Functions basename and dirname select parts of a file path: the recommended way to assemble a file path from components is file.path. Function pathexpand does ‘tilde expansion’, substituting values for home directories (the current user’s, and perhaps those of other users).

On filesystems with links, a single file can be referred to by many filepaths. Function normalizePath will find a canonical filepath.

Windows has the concepts of short (‘8.3’) and long file names: normalizePath will return an absolute path using long file names and shortPathName will return a version using short names. The latter does not contain spaces and uses backslash as the separator, so is sometimes useful for exporting names from R.

File permissions are a related topic. R has support for the POSIX concepts of read/write/execute permission for owner/group/all but this may be only partially supported on the filesystem, so for example on Windows only read-only files (for the account running the R session) are recognized. Access Control Lists (ACLs) are employed on several filesystems, but do not have an agreed standard and R has no facilities to control them. Use Sys.chmod to change permissions.

14.3 System commands

Functions system and system2 are used to invoke a system command and optionally collect its output. system2 is a little more general but its main advantage is that it is easier to write cross-platform code using it.

system behaves differently on Windows from other OSes (because the API C call of that name does). Elsewhere it invokes a shell to run the command: the Windows port of R has a function shell to do that.

To find out if the OS includes a command, use Sys.which, which attempts to do this in a cross-platform way (unfortunately it is not a standard OS service).

Function shQuote will quote filepaths as needed for commands in the current OS.

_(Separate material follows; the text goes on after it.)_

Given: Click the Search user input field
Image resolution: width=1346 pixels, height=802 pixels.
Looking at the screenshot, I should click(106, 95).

14.4 Compression and Archives

Recent versions of R have extensive facilities to read and write compressed files, often transparently. Reading of files in R is to a vey large extent done by connections, and the file function which is used to open a connection to a file (or a URL) and is able to identify the compression used from the ‘magic’ header of the file.

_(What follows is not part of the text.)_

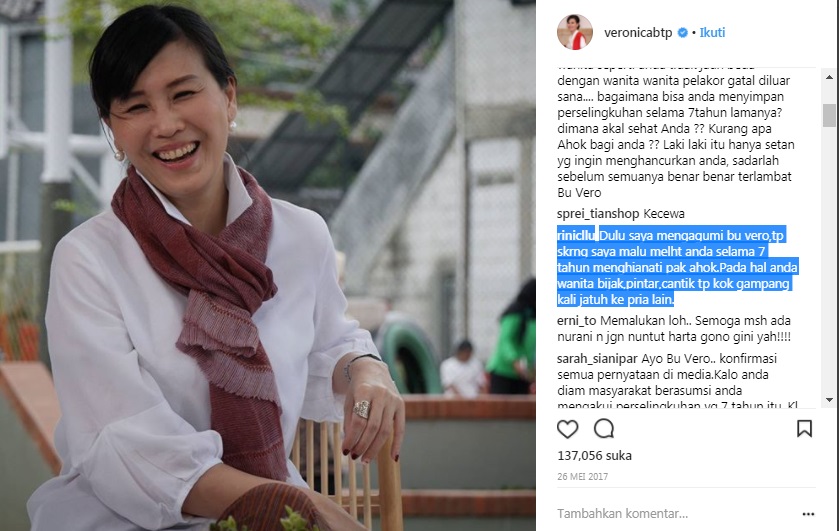
Task: Click the scrollbar down arrow in comments
Action: click(x=829, y=400)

The type of compression which has been supported for longest is gzip compression, and that remains a good general compromise. Files compressed by the earlier Unix compress utility can also be read, but these are becoming rare. Two other forms of compression, those of the bzip2 and xz utilities are also available. These generally achieve higher rates of compression (depending on the file, much higher) at the expense of slower decompression and much slower compression.

There is some confusion between xz and lzma compression (see and R can read files compressed by most versions of either.

File archives are single files which contain a collection of files, the most common ones being ‘tarballs’ and zip files as used to distribute R packages. R can list and unpack both (see functions untar and unzip) and create both (for zip with the help of an external program).